Yoshitoshi Tsukioka, Kintaro Captures Carp, Waterfall, Japanese Folklore
Original Japanese woodblock print.
Artist: Tsukioka Yoshitoshi (1839 – 1892)
Title: Kintaro Captures the Carp
Publisher: Hasegawa Tsunejiro
Kintarō, often translated as the Golden Boy, is a prevalent figure in Japanese folklore. He is commonly thought to be based on Sakata Kintoki, a retainer of the samurai Minamoto no Yoshitsune during the Heian period (794-1185). Although there are several variations of the legend, most stories depict Kintarō raised in the wild by a mountain witch known as a yama-uba. From an early age Kintarō displayed phenomenal strength and a closeness with the animals from the mountain. Many tales describe his various adventures defeating oni demons and helping the local villagers.

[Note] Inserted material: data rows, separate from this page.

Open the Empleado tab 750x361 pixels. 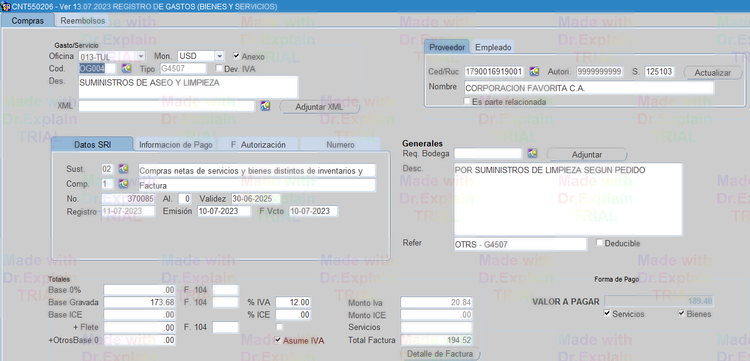(493, 47)
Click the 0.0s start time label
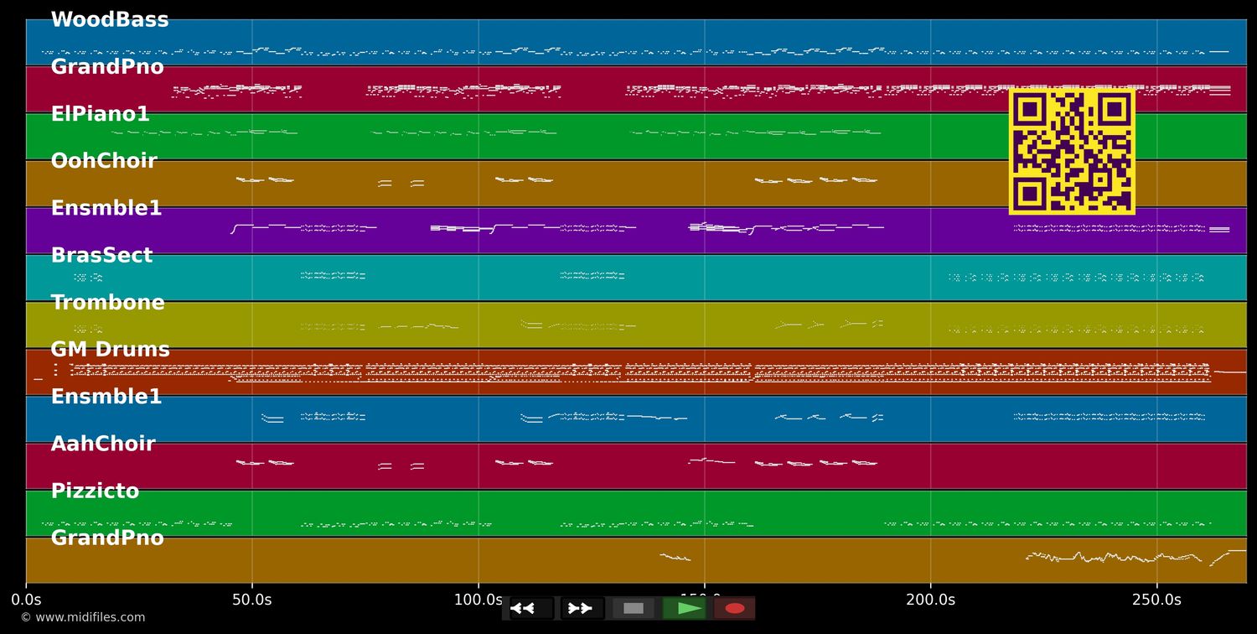This screenshot has width=1257, height=634. coord(26,600)
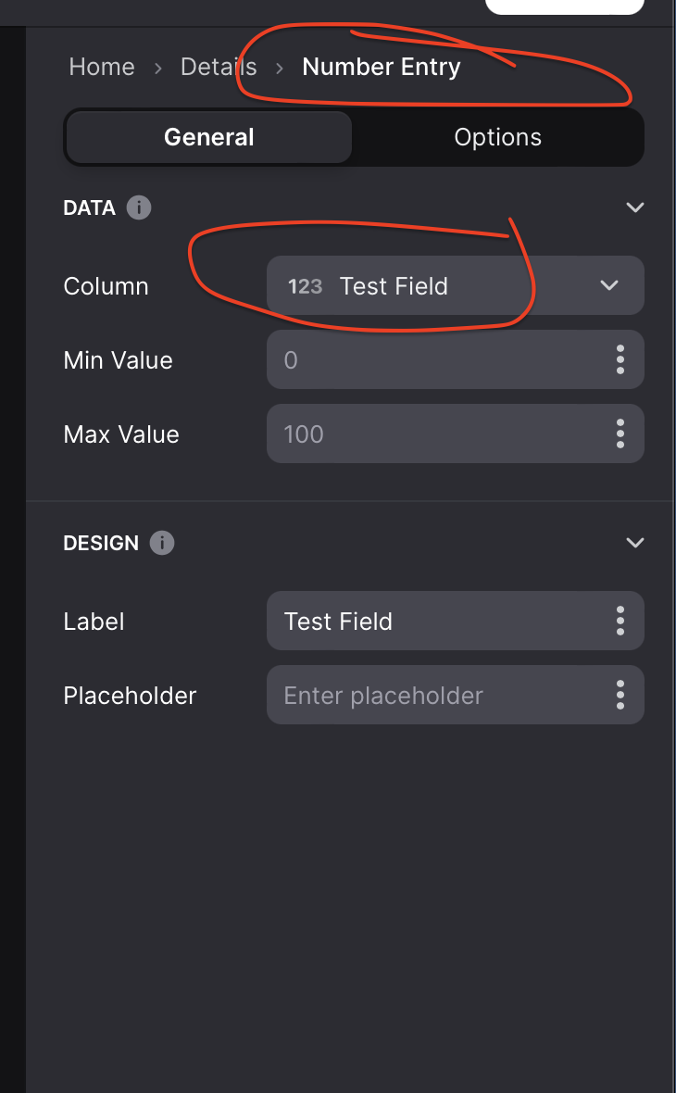Switch to the General tab
Viewport: 676px width, 1093px height.
[x=209, y=138]
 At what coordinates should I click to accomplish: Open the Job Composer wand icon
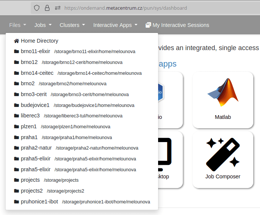coord(223,153)
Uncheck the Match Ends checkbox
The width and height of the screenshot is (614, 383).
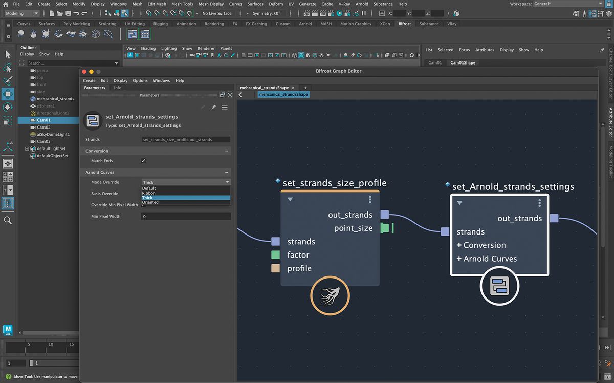pyautogui.click(x=144, y=160)
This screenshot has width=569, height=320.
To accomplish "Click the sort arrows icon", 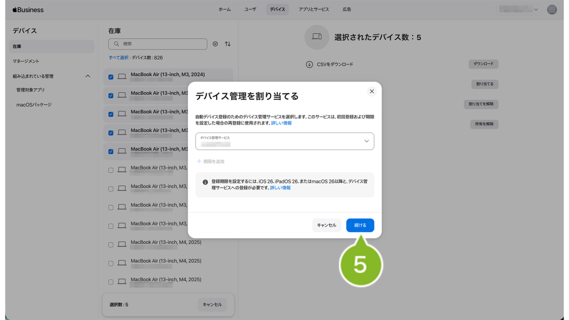I will point(228,44).
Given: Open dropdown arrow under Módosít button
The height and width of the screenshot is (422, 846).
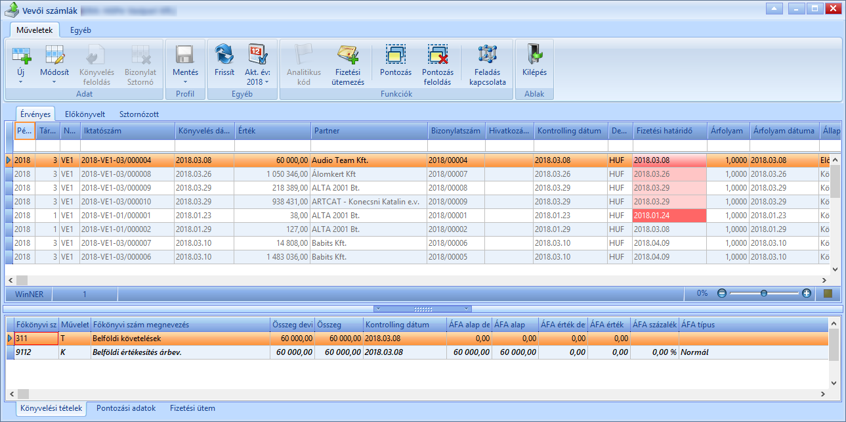Looking at the screenshot, I should tap(54, 82).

Arguably, one of the most famous of Kintarō’s exploits is his wrestling with a giant koi carp, demonstrating the extent of his physical ability. Yoshitoshi’s vertical composition emphasises the dynamism of the scene: Kintarō dives with the carp close to the riverbed as the yama-uba searches for him atop the banks. The print is lightly dusted with mica powder, giving the impression of water droplets.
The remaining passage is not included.